Si potrebbe sintetizzare così: il 50% di un opera d’arte è composto dal suo pensiero e dal suo essere opera. L’altra metà di essa, consiste nella sua gestione. È questo che la scuole dovrebbero insegnare.
LT: Penso al Bauhaus o al Black Mountain College, di cui si parla per gli insegnanti altisonanti e per il programma, ma non per chi vi è stato formato.
AG: Il successo dell’insegnamento si misura nella fama raggiunta dallo studente? Credo di sì, anche se io non ho mai pensato al successo del mio insegnamento né alla fama dello studente.
LT: In molti definiscono il suo insegnamento come prettamente strategico. Come non ci si fa abbindolare dal sistema?
AG: Già faccio fatica a parlare del mio ruolo di insegnante, perché lavoro con l’idea che ci si debba liberare dall’abito istituzionale del docente, ma anche di quello dello studente. A me non interessa che lo studente che mi porti un bel “compitino” per prendere 30 e lode, ma mi interessa che queste due figure (il docente e lo studente) si trovino sul “terreno comune” dell’opera d’arte, con tutti i problemi e le domande che questo tema pone. Per esempio la responsabilità rispetto al proprio ruolo di artista prevede la conoscenza dei meccanismi del sistema, la frequentazione sistematica delle mostre che ci interessano, che sono la vera scuola a cui noi facciamo riferimento. Potrei andare avanti con un lunghissimo elenco. Ma vorrei dire una cosa che ritengo importante: bisognerebbe tentare di fare un’operazione di educazione sentimentale… Un giorno mi intervistarono e mi chiesero quale consiglio potevo dare al ministro dell’Istruzione, risposi dicendo che non volevo dare alcuna indicazione, ma poi me ne venne in mente una e dissi: “Vorrei che in tutte le università si tenessero dei corsi di educazione all’emotività, una specie di educazione sentimentale”. Mi guardarono con un certo scetticismo e l’intervista si chiuse. Ma questa è una cosa che tento di fare sempre con i miei studenti, perché credo sia il tessuto connettivo che tiene insieme il mio corso. Io lavoro molto su quello. Mi sembra che lavorare sull’educazione sentimentale sia irrinunciabile, direi prioritario.

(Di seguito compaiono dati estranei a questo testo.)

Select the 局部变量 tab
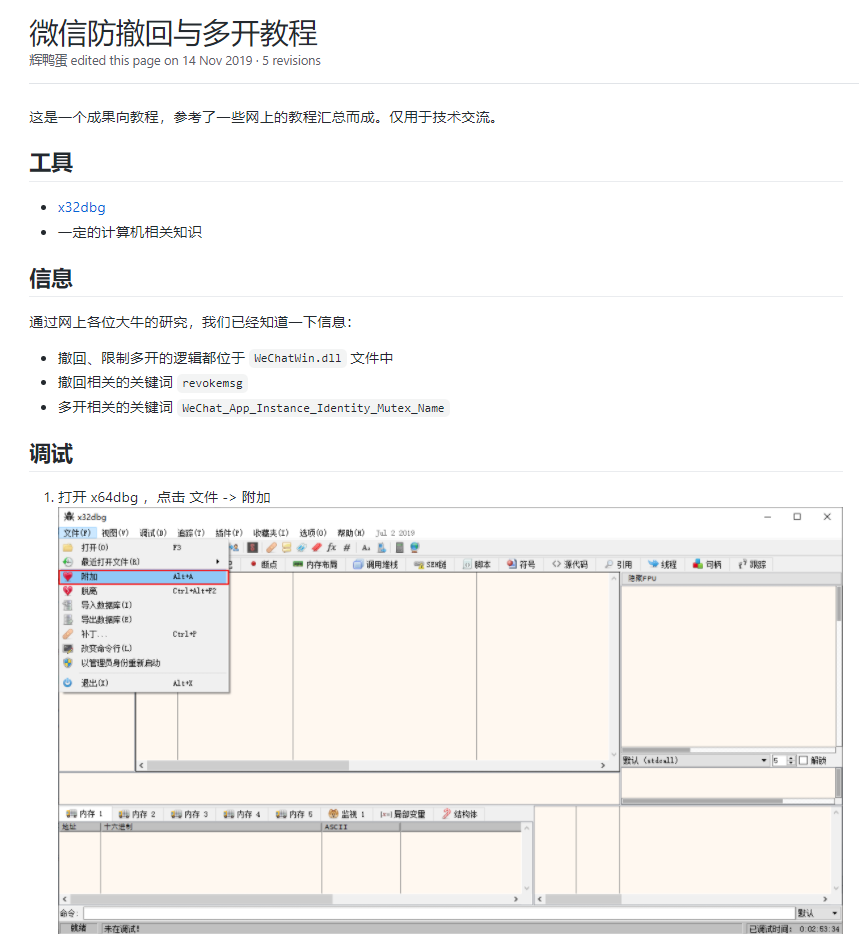Image resolution: width=859 pixels, height=934 pixels. [x=404, y=814]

LT: Quali pensa siano le responsabilità di un artista che insegna ad altri artisti, o futuri tali? Le pesano?
AG: Faccio difficoltà a pensarmi nel ruolo di insegnante. A me interessa che i giovani, coi quali mi incontro in Accademia, si appassionino moltissimo al loro lavoro, al punto tale da essere essi stessi portatori di sensibilità, visioni e nuovi scenari. Insomma, la cosa importante è che il corso non lo faccia io ma che si autogeneri. Mi aspetto che un giovane mi prenda sotto braccio e mi dica: “Alberto, vai in fondo alla via, gira a sinistra, al semaforo a destra, sempre dritto”… Penso che sia davvero così.